Met onze laatste krachten wisten we de camping te bereiken. Iedereen zat al aan tafel en het jammere was dat het vlees inmiddels op was. Het menu was apart: het was een combinatie van de vorige dagen: friet met wokkels. Rolex kreeg uiteindelijk nog zijn vegahapje: een vis. Hij vroeg of ik ook wilde, maar vol afschuw wees ik het voorstel af. Kom zeg...

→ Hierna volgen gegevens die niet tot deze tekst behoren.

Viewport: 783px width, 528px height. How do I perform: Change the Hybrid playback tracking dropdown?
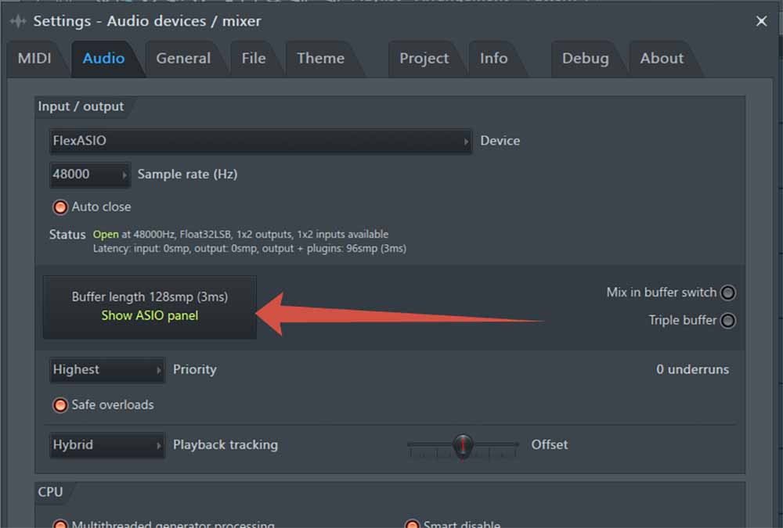106,444
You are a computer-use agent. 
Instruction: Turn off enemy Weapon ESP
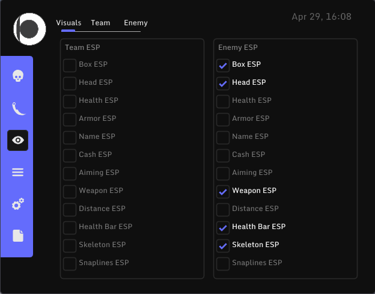point(223,191)
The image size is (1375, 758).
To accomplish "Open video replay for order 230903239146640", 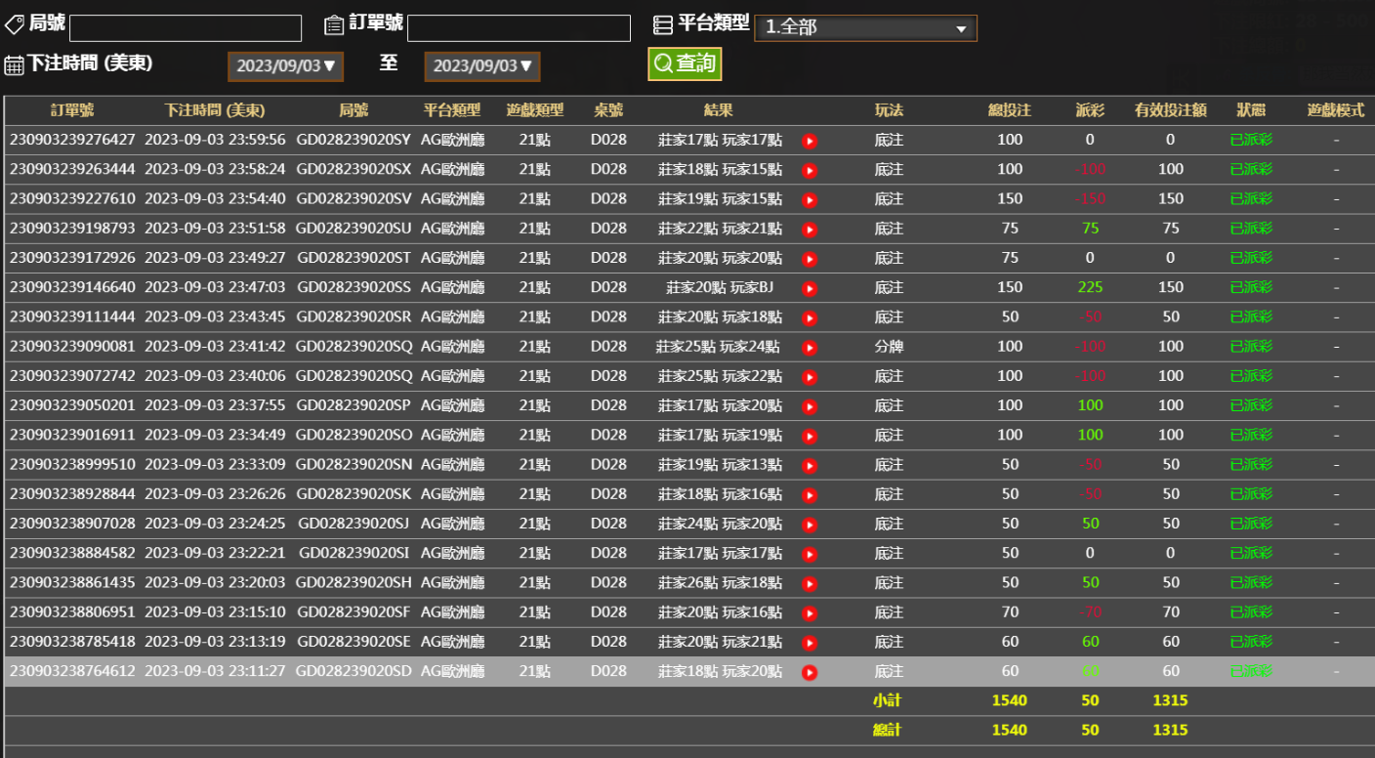I will pos(810,288).
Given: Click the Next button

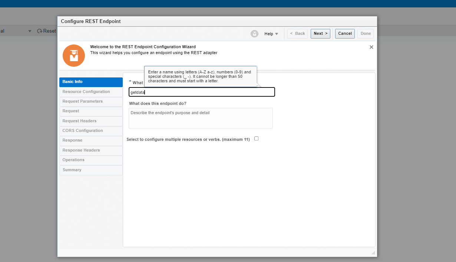Looking at the screenshot, I should [x=320, y=33].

De avond viel in en tot mijn genoegen zag ik dat het bewolkt was. Het was weer tijd voor spelletjes, maar ik heb geen idee meer welk spelletje ik nog heb gedaan. In ieder geval had ik nog een aantal mensen ingemaakt met schaken, deed ik nog een keer mee met het - gejatte - wielrenspelletje van Rolex en keek ik hoe het spel Koehandel werd gespeeld, maar wanneer dat nou was...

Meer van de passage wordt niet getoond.